So, instead of applying the multithreading via shell, we decided to implement the multithreading in C in which our script was originally coded.
What we decided is that, once the corpus file was successfully loaded, then we would start threading. Using pthread, it was quite easy and also there was no issue with the modification of data of the file(“A”) by threads since none of the process executing included writing to the file (“A”).
Briefly summarizing, all we did was getting the output of the corpus (C1) in a text file (A) after removing certain redundancies, then loading the file into the memory of our blades into a 2-D Array. If loading into memory was successful, the binary search was used to identify and substitute the key-value pair. To make the process even faster, multi-threading was implemented and threads were created to process a large number of directories in parallel.
The whooping time of execution calculated from the time Function was
$ time process_cdr.sh
$ Execution completed in 4 minutes 27 seconds.
From a whopping 18 days of processing, our processing of data was completed in just 4 minutes 27 seconds.

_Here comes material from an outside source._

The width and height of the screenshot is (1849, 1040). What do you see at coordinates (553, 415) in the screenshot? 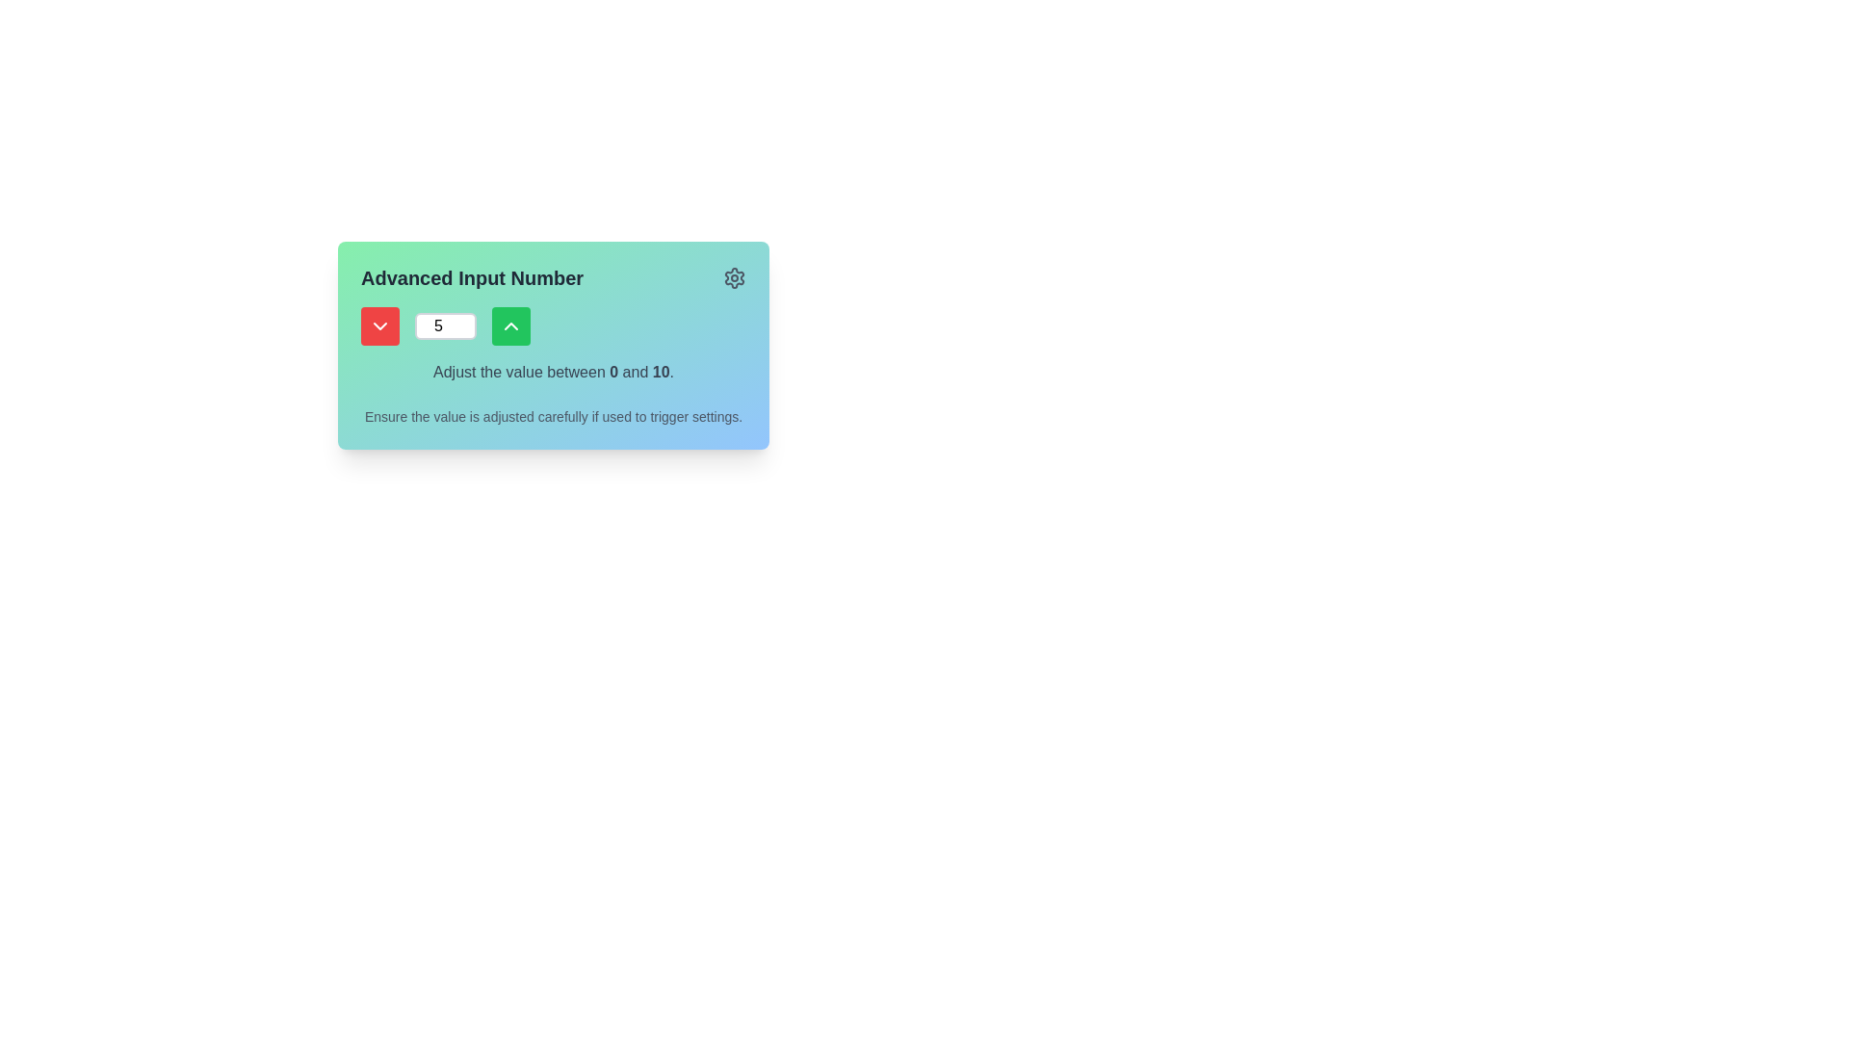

From the above event, I felt the cruciality of time complexity. Time is the only thing that we cannot purchase and cannot get back. From the above example, I believe that no matter how our script is coded, there is always someplace or some dimensions to optimize it, be it space or time complexity or documentation. We just need to give it some more time to analyze and think about it without any external hindrances.
Happy Coding and More power to you.